• **Excerpt**:
○ ○ ○ ○
Print all natural numbers up to 100 without loops nor conditionals.
This week I had to come up with an exercise for a lecture I was giving on Javascript’s support of higher order functions, anonymous functions and lexical scope, and was hard pressed to find something other than the canonical text book examples of map, find, fold etc. But I did want something bigger, something that made the students think about how to use it in a way that to work it without using higher order functions would be quite awkward.
So I ended up remembering an old interview question I’ve read about a few years ago. I’m not very fond of those interview questions, but as a problem leading to a solution based on clever use of the techniques exposed in the class this one did fit quite well. Here’s how the question go, if my memory serves me well:
Write a program to print all the natural numbers up to 100 (inclusive) without making use of any form of loop or conditional structure and without writing the numbers by hand.
○ ○ ○ ○
• **Data shown**:
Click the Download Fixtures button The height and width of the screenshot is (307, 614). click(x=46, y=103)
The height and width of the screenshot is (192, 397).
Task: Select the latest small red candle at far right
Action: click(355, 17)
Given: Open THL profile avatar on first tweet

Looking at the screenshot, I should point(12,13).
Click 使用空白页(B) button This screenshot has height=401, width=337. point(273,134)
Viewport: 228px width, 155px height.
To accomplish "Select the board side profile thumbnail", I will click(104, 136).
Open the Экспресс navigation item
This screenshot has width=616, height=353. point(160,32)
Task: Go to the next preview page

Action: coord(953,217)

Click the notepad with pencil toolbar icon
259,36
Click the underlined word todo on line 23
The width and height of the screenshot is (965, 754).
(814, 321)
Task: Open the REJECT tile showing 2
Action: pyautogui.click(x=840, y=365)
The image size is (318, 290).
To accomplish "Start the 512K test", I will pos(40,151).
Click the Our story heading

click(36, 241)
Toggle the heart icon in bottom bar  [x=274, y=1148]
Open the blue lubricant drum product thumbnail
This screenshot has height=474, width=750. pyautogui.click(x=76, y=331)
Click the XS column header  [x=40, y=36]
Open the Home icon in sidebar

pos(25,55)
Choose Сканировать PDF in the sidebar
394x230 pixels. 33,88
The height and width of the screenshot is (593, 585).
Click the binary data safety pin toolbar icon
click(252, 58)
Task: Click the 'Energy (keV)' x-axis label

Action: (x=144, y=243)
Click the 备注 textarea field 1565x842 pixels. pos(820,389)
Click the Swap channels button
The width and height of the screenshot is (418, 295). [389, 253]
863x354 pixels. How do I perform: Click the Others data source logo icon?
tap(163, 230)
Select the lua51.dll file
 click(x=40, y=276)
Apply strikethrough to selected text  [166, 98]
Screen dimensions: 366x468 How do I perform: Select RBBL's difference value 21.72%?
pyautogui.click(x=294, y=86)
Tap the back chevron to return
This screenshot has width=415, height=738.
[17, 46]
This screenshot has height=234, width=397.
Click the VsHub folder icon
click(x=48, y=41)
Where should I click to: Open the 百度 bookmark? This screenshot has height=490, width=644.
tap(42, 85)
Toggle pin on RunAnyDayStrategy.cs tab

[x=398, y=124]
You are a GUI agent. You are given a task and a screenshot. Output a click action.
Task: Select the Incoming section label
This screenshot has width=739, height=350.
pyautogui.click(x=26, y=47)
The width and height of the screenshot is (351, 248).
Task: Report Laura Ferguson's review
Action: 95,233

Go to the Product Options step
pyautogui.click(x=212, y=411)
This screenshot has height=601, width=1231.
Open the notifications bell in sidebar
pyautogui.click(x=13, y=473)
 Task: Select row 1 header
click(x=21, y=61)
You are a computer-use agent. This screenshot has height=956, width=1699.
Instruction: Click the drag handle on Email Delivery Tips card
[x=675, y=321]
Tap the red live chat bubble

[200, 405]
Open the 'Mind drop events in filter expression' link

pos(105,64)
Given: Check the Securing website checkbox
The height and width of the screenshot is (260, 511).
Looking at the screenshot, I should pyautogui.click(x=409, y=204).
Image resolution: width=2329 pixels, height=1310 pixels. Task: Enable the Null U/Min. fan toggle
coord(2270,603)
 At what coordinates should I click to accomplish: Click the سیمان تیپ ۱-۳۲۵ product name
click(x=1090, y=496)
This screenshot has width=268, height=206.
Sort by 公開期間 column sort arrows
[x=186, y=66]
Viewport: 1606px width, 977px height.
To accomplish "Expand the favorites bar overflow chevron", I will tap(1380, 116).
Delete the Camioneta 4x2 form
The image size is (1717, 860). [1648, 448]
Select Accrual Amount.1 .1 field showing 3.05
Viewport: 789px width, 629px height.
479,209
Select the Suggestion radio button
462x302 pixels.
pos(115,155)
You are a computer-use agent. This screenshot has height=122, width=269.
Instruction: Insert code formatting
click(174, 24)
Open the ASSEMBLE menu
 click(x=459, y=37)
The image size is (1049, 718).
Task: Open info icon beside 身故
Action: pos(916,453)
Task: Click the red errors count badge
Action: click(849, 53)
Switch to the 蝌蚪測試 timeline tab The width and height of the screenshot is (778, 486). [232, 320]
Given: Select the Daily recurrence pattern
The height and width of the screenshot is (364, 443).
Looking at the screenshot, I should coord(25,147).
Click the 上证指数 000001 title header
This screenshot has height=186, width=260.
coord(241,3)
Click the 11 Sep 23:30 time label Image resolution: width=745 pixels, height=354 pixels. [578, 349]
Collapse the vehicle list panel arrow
○ ○ ○ ○
• **Set problem A**: Retype the post about printing the natural numbers up to 100 without loops or conditionals, in full.
• **Set problem B**: Lay out the records from the line with "Click the underlined word todo on line 23" to the line with "click(x=48, y=41)" as a JSON list of strings, one string per line, with blank lines left out.

• **Reply A**:
Print all natural numbers up to 100 without loops nor conditionals.
This week I had to come up with an exercise for a lecture I was giving on Javascript’s support of higher order functions, anonymous functions and lexical scope, and was hard pressed to find something other than the canonical text book examples of map, find, fold etc. But I did want something bigger, something that made the students think about how to use it in a way that to work it without using higher order functions would be quite awkward.
So I ended up remembering an old interview question I’ve read about a few years ago. I’m not very fond of those interview questions, but as a problem leading to a solution based on clever use of the techniques exposed in the class this one did fit quite well. Here’s how the question go, if my memory serves me well:
Write a program to print all the natural numbers up to 100 (inclusive) without making use of any form of loop or conditional structure and without writing the numbers by hand.

• **Reply B**:
[
  "Click the underlined word todo on line 23",
  "The width and height of the screenshot is (965, 754).",
  "(814, 321)",
  "Task: Open the REJECT tile showing 2",
  "Action: pyautogui.click(x=840, y=365)",
  "The image size is (318, 290).",
  "To accomplish \"Start the 512K test\", I will pos(40,151).",
  "Click the Our story heading",
  "click(36, 241)",
  "Toggle the heart icon in bottom bar  [x=274, y=1148]",
  "Open the blue lubricant drum product thumbnail",
  "This screenshot has height=474, width=750. pyautogui.click(x=76, y=331)",
  "Click the XS column header  [x=40, y=36]",
  "Open the Home icon in sidebar",
  "pos(25,55)",
  "Choose Сканировать PDF in the sidebar",
  "394x230 pixels. 33,88",
  "The height and width of the screenshot is (593, 585).",
  "Click the binary data safety pin toolbar icon",
  "click(252, 58)",
  "Task: Click the 'Energy (keV)' x-axis label",
  "Action: (x=144, y=243)",
  "Click the 备注 textarea field 1565x842 pixels. pos(820,389)",
  "Click the Swap channels button",
  "The width and height of the screenshot is (418, 295). [389, 253]",
  "863x354 pixels. How do I perform: Click the Others data source logo icon?",
  "tap(163, 230)",
  "Select the lua51.dll file",
  " click(x=40, y=276)",
  "Apply strikethrough to selected text  [166, 98]",
  "Screen dimensions: 366x468 How do I perform: Select RBBL's difference value 21.72%?",
  "pyautogui.click(x=294, y=86)",
  "Tap the back chevron to return",
  "This screenshot has width=415, height=738.",
  "[17, 46]",
  "This screenshot has height=234, width=397.",
  "Click the VsHub folder icon",
  "click(x=48, y=41)"
]